A New Characterization of ACC⁰ and Probabilistic CC⁰

Abstract.

Barrington, Straubing & Thérien (1990) conjectured that the Boolean And function can not be computed by polynomial size constant depth circuits built from modular counting gates, i.e., by CC⁰ circuits. In this work we show that the And function can be computed by uniform probabilistic CC⁰ circuits that use only O(log n) random bits. This may be viewed as evidence contrary to the conjecture.

As a consequence of our construction we get that all of ACC⁰ can be computed by probabilistic CC⁰ circuits that use only O(log n) random bits. Thus, if one were able to derandomize such circuits, one would obtain a collapse of circuit classes giving ACC⁰ = CC⁰. We present a derandomization of probabilistic CC⁰ circuits using And and Or gates to obtain ACC⁰ = And ο Or ο CC⁰ = Or ο And ο CC⁰. (And and Or gates of sublinear fan-in suffice in non-uniform setting.)

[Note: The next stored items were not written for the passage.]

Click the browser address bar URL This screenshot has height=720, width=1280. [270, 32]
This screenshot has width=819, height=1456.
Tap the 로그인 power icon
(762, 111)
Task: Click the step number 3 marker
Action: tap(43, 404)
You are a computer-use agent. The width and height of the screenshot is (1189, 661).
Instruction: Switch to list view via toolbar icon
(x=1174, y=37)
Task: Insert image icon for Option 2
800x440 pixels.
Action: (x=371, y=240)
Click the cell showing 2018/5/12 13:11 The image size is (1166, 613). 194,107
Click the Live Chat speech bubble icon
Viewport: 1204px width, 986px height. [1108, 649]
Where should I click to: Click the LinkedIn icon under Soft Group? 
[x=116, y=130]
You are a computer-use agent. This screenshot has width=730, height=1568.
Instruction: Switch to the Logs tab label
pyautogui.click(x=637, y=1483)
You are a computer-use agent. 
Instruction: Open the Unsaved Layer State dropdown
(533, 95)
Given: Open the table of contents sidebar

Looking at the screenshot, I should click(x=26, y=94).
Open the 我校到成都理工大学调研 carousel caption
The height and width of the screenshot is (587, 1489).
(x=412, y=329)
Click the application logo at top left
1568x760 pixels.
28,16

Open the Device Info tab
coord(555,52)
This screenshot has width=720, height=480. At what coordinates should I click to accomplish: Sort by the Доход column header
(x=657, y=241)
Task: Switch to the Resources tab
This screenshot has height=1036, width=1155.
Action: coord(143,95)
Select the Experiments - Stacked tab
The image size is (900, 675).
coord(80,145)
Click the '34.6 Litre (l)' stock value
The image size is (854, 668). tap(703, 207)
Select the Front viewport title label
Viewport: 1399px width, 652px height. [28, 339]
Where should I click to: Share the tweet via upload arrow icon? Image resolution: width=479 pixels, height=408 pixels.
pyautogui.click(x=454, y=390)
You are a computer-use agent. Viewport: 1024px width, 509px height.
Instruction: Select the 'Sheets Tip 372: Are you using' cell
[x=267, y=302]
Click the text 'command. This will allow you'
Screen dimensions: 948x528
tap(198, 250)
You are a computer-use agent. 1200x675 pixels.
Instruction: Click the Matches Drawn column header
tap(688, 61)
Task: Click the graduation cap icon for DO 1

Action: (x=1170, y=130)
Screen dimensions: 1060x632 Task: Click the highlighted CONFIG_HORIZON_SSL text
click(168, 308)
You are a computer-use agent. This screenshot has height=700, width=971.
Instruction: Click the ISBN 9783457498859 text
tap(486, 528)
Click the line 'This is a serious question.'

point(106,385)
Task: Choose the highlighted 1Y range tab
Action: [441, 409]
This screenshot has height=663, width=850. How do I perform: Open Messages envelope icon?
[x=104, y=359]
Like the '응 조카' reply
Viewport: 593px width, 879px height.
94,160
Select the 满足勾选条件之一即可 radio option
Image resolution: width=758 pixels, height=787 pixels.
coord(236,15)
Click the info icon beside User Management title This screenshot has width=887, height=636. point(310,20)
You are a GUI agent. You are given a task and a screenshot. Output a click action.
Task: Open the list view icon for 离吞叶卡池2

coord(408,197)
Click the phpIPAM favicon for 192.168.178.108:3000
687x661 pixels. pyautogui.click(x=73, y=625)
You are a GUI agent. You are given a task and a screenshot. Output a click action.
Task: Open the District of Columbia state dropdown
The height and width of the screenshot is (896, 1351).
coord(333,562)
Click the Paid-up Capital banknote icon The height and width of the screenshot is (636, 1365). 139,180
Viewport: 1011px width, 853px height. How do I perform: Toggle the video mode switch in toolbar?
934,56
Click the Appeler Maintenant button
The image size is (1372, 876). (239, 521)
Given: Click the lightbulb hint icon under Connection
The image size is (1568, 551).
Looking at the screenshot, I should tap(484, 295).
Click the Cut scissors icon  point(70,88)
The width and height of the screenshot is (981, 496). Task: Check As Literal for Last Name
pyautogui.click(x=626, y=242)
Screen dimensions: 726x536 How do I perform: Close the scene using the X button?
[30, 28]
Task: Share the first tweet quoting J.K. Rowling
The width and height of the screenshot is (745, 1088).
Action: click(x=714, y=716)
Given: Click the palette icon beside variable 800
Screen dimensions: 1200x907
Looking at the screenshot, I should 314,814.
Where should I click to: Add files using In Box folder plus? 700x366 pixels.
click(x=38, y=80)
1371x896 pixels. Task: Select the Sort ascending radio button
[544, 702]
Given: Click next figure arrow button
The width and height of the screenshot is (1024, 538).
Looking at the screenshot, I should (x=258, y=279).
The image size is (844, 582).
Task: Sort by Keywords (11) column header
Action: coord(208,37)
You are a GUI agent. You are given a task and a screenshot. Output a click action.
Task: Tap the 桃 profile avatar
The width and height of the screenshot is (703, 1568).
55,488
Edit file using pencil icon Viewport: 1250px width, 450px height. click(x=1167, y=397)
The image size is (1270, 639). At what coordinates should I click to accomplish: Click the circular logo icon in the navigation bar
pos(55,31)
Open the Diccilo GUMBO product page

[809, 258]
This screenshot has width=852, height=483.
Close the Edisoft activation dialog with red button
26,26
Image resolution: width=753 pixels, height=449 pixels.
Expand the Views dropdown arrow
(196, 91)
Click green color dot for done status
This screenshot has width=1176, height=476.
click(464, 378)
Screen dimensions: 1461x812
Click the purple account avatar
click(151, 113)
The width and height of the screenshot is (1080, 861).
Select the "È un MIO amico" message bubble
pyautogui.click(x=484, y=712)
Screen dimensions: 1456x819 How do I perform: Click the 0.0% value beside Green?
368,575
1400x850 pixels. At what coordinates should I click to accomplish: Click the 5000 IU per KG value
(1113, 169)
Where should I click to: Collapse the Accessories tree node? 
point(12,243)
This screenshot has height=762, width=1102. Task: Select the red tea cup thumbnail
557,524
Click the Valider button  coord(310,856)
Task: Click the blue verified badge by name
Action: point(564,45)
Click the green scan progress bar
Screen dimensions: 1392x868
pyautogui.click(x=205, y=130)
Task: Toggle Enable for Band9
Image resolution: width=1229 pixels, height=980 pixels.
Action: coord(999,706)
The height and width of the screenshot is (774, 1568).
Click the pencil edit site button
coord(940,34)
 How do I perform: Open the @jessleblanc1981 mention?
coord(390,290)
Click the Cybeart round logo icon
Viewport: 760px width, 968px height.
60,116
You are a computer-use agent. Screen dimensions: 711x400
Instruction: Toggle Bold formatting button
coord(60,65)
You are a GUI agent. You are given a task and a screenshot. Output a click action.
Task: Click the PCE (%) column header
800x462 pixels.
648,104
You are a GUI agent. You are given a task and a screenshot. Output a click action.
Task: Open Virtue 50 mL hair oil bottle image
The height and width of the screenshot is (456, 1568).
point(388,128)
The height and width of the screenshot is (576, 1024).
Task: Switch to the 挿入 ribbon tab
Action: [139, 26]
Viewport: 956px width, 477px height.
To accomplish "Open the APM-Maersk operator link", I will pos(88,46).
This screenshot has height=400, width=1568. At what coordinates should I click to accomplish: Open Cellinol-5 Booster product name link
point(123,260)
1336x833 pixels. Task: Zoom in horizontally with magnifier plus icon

Both these results hold for uniform as well as non-uniform circuit classes. For non-uniform circuits we obtain the stronger conclusion that ACC⁰ = rand – ACC⁰ = rand – CC⁰ = rand(log n)– CC⁰, i.e., probabilistic ACC⁰ circuits can be simulated by probabilistic CC⁰ circuits using only O(log n) random bits.

As an application of our results we obtain a characterization of ACC⁰ by constant width planar nondeterministic branching programs, improving a previous characterization for the quasi-polynomial size setting.